Dataset records

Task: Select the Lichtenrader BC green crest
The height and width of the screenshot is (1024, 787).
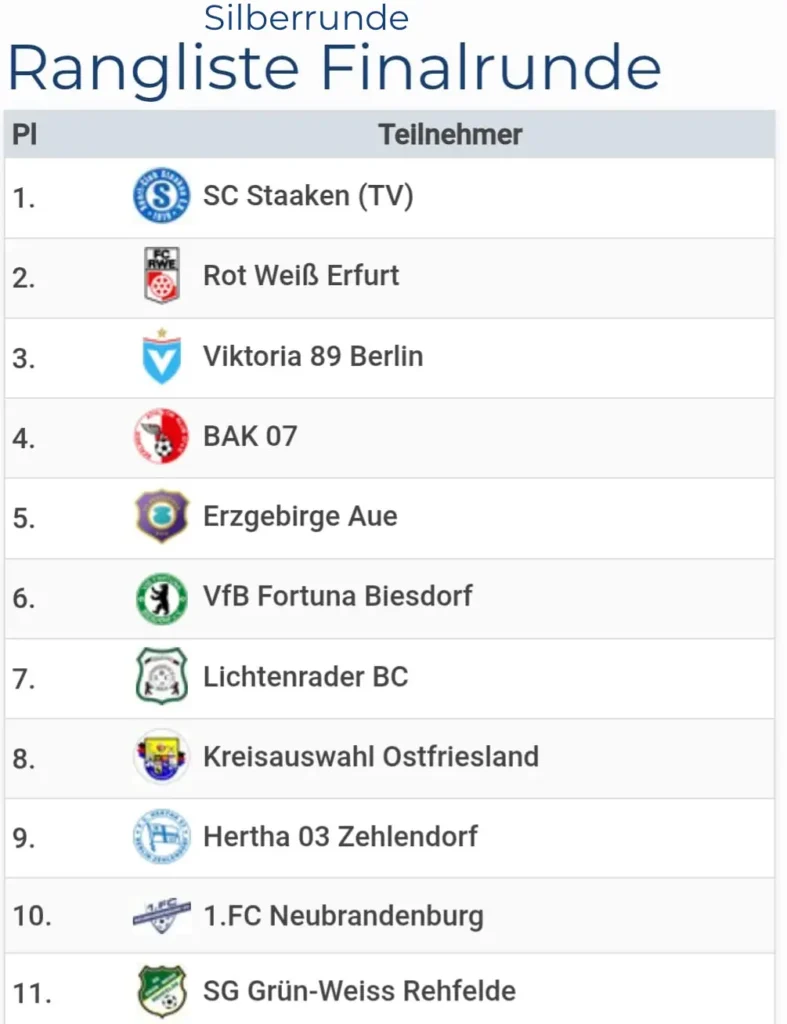Action: coord(161,676)
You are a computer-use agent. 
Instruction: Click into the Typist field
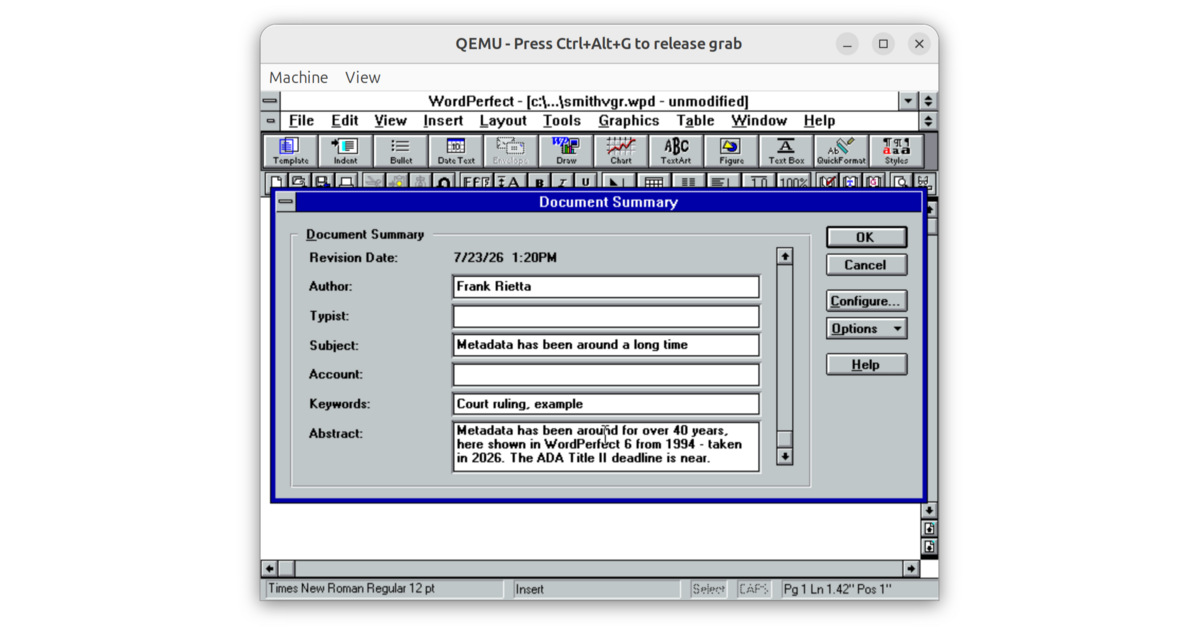click(x=606, y=316)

PROBLEM DETAILS: Starting at the line that contains "You are a computer-use agent.", transcribe each line through the last one of the entries above, exactly and without pictures.

ANSWER FOR THE TASK:
You are a computer-use agent. 
Instruction: Click into the Typist field
click(x=606, y=316)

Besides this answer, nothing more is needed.